• Records supplied
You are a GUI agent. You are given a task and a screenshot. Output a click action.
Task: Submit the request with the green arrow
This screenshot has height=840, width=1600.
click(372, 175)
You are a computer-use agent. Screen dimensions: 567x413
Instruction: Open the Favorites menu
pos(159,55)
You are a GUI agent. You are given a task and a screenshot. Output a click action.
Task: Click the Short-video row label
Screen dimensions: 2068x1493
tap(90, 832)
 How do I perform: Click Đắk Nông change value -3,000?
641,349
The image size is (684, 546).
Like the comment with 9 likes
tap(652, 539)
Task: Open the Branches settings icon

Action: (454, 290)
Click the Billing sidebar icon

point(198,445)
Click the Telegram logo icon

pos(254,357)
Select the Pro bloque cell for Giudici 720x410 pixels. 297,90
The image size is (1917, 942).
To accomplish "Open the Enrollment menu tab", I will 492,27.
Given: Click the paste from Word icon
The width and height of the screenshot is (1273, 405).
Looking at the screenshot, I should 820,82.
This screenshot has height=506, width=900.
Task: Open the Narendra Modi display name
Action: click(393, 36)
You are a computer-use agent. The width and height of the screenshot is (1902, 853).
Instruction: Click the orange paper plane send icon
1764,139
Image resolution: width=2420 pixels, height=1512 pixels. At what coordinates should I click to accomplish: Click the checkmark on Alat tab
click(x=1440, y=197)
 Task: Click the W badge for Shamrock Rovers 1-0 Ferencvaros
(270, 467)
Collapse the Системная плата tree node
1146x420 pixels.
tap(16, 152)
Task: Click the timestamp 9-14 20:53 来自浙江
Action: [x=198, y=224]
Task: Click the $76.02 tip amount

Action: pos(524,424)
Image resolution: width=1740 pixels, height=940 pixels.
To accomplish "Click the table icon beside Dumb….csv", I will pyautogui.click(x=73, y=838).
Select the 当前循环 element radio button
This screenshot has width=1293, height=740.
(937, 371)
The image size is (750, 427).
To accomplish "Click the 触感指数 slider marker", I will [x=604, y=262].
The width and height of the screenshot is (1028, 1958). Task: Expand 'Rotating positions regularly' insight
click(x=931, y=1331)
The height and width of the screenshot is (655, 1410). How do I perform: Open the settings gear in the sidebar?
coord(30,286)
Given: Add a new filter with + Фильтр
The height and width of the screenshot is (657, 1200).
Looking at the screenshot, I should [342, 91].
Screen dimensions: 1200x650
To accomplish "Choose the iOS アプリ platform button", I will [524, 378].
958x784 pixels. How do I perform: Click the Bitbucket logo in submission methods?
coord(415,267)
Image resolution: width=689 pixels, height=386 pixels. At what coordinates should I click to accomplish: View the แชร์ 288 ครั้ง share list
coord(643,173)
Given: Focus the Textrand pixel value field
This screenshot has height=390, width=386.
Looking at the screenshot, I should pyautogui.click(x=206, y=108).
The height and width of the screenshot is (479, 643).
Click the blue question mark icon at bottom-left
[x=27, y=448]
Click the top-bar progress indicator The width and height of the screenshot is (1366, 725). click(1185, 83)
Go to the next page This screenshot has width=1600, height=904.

• Problem
Repeat all of the entries above exactly.

• Solution below
You are a GUI agent. You are given a task and a screenshot. Output a click action.
Task: Submit the request with the green arrow
This screenshot has height=840, width=1600.
click(372, 175)
You are a computer-use agent. Screen dimensions: 567x413
Instruction: Open the Favorites menu
pos(159,55)
You are a GUI agent. You are given a task and a screenshot. Output a click action.
Task: Click the Short-video row label
Screen dimensions: 2068x1493
tap(90, 832)
 How do I perform: Click Đắk Nông change value -3,000?
641,349
The image size is (684, 546).
Like the comment with 9 likes
tap(652, 539)
Task: Open the Branches settings icon

Action: (454, 290)
Click the Billing sidebar icon

point(198,445)
Click the Telegram logo icon

pos(254,357)
Select the Pro bloque cell for Giudici 720x410 pixels. 297,90
The image size is (1917, 942).
To accomplish "Open the Enrollment menu tab", I will 492,27.
Given: Click the paste from Word icon
The width and height of the screenshot is (1273, 405).
Looking at the screenshot, I should 820,82.
This screenshot has height=506, width=900.
Task: Open the Narendra Modi display name
Action: click(393, 36)
You are a computer-use agent. The width and height of the screenshot is (1902, 853).
Instruction: Click the orange paper plane send icon
1764,139
Image resolution: width=2420 pixels, height=1512 pixels. At what coordinates should I click to accomplish: Click the checkmark on Alat tab
click(x=1440, y=197)
 Task: Click the W badge for Shamrock Rovers 1-0 Ferencvaros
(270, 467)
Collapse the Системная плата tree node
1146x420 pixels.
tap(16, 152)
Task: Click the timestamp 9-14 20:53 来自浙江
Action: [x=198, y=224]
Task: Click the $76.02 tip amount

Action: pos(524,424)
Image resolution: width=1740 pixels, height=940 pixels.
To accomplish "Click the table icon beside Dumb….csv", I will pyautogui.click(x=73, y=838).
Select the 当前循环 element radio button
This screenshot has width=1293, height=740.
(937, 371)
The image size is (750, 427).
To accomplish "Click the 触感指数 slider marker", I will [x=604, y=262].
The width and height of the screenshot is (1028, 1958). Task: Expand 'Rotating positions regularly' insight
click(x=931, y=1331)
The height and width of the screenshot is (655, 1410). How do I perform: Open the settings gear in the sidebar?
coord(30,286)
Given: Add a new filter with + Фильтр
The height and width of the screenshot is (657, 1200).
Looking at the screenshot, I should [342, 91].
Screen dimensions: 1200x650
To accomplish "Choose the iOS アプリ platform button", I will [524, 378].
958x784 pixels. How do I perform: Click the Bitbucket logo in submission methods?
coord(415,267)
Image resolution: width=689 pixels, height=386 pixels. At what coordinates should I click to accomplish: View the แชร์ 288 ครั้ง share list
coord(643,173)
Given: Focus the Textrand pixel value field
This screenshot has height=390, width=386.
Looking at the screenshot, I should pyautogui.click(x=206, y=108).
The height and width of the screenshot is (479, 643).
Click the blue question mark icon at bottom-left
[x=27, y=448]
Click the top-bar progress indicator The width and height of the screenshot is (1366, 725). click(1185, 83)
Go to the next page This screenshot has width=1600, height=904.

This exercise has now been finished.